Entrecote sauce (for streak)

2 shallots, finely diced
1 clove garlic, chopped, crushed or sliced
4-5 anchovie fillets
1 heaped tsp dijon mustard
handful of Fresh Taragon
handful fresh flat-leaf parsley
butter
small tub (150ml) double cream
1 lemon, juiced
salt & pepper

Vaguely taken from various cafe paris entrecote sauce recipes found on the web, with my twist added (ie I tried making it, tweaked it, and got to this)

Saute the shallots in butter – until soft, bowning and shightly caremelised. Add the anchovie fillets and cook till soft. Add in the garlic – soften but don’t brown.

Add the mustard, cream and herbs and heat till hot but not boiling. Using a stick blender, blend to a green sauce. taste – add salt if needed. Finish with lemon juice to give some tang.

You can addd other things too – maybe some capers, or basil, or chervil – the point of the sauce is a big umami and salt hit of anchoivies – with a taragon and lemon coming in behind that to make it interesting!

Serve with steak – especially fillet. Nom.

Salsa Verde

It sounds fantastic – the name rolls off the tongue – so exotic. It means green sauce. doh. Great with red meat oily fish and bbq.

5 cloves garlic, crushed
8 tbl olive oil – enough to keep it fluid
small can anchovies
2-3 tbl capers, drained
handfuls of basil, mint and flat-leaf parsley
1 lemon, juiced
1tbl white wine vinegar

Best blitzed in a blender – but try to keep some texture in the herbs – so add/blend the herbs last

Sauerkrout

Sauerkrout – I don’t really know if I like it. I add it to a hotdog or a chicken kebab, but not a lot. Its hard not to make a lot, so if I make a batch its going to be too much.

Anyway – Sauerkraut is femented cabbage. Fermentation by lactobacilli that gives it a sour sharp flavour. Its made with salt, so the taste is salty sharp sour cabbage.

Ingredients:
Roughly 2kg of white cabbage for 3tbl salt
maybe a bit of carrot ribbons or a (mild) chilli or two
some people add caraway seeds or black peppercorns

First slice the cabbage on a mandolin. In a big bowl, add the salt and massage it down so that enough juice comes out of the cabbage to cover it. (takes a while).

Add to a kilner jar, and add a weight so that no cabbage is above the juice line. Add any carrot, chilli or caraway you want.

Leave it for 1-3 weeks to ferment. you should see bubbles when you open the bottle. Put in the fridge when its matured enough for you. will last a few months.

Membrillo (Quince cheese)

4 pounds quince, washed, peeled, cored, roughly chopped
2 strips of lemon zest (potato peeled off)
3 Tbsp lemon juice
About 4 cups of granulated sugar, exact amount will be determined in cooking

  1. Boil the quince in enough water to cover them – c30 mins.
  2. strain them and blend to a smooth paste
  3. add equal volume of sugar to the paste
  4. add to pan with the paste, lemon and sugar
  5. disolve the sugar and boil (slow simmer) till the paste is pinky red, and much thicker. 60-90 mins.

__Source material__.

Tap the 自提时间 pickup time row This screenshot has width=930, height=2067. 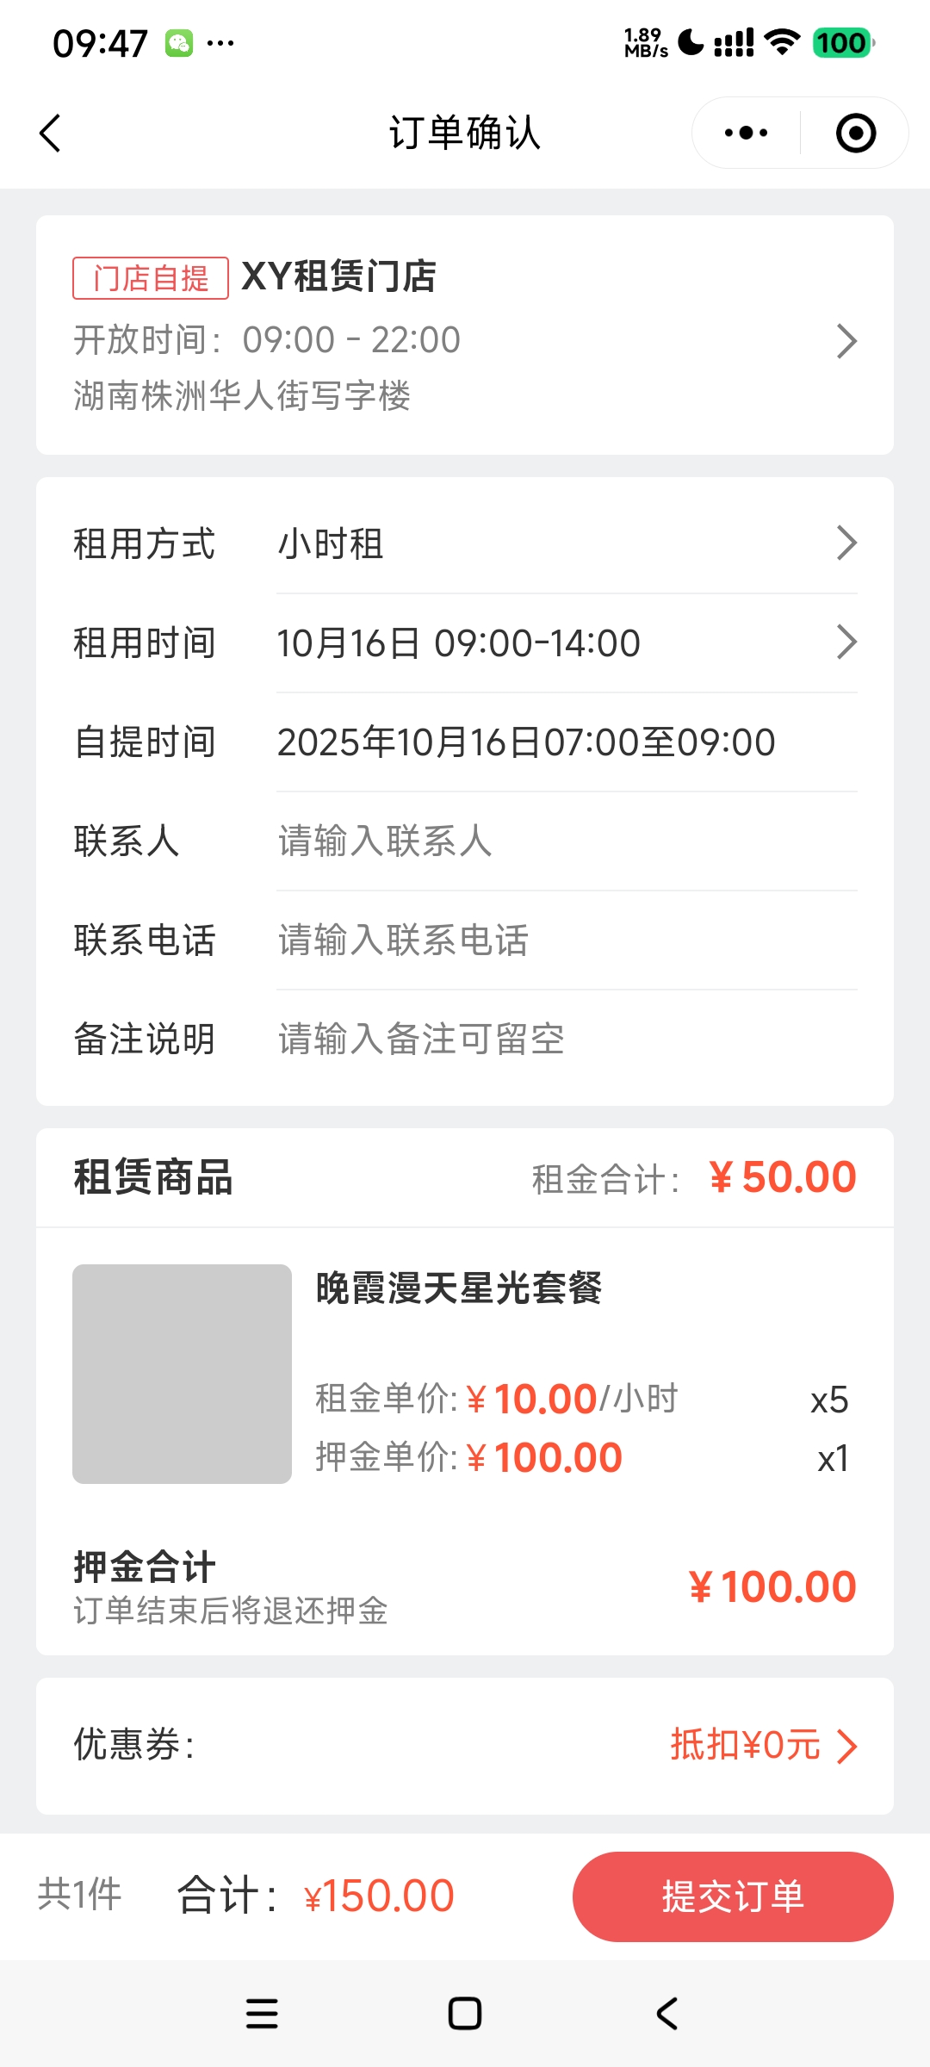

__Objectives__.
1) In the recipe text, how long should the sauerkraut be left to ferment?
2) Please copy the passage of the recipe text starting with "You can addd" and going on through "fish and bbq.".

__Task-by-task outputs__.
1) 1-3 weeks.

2)
You can addd other things too – maybe some capers, or basil, or chervil – the point of the sauce is a big umami and salt hit of anchoivies – with a taragon and lemon coming in behind that to make it interesting!

Serve with steak – especially fillet. Nom.

Salsa Verde

It sounds fantastic – the name rolls off the tongue – so exotic. It means green sauce. doh. Great with red meat oily fish and bbq.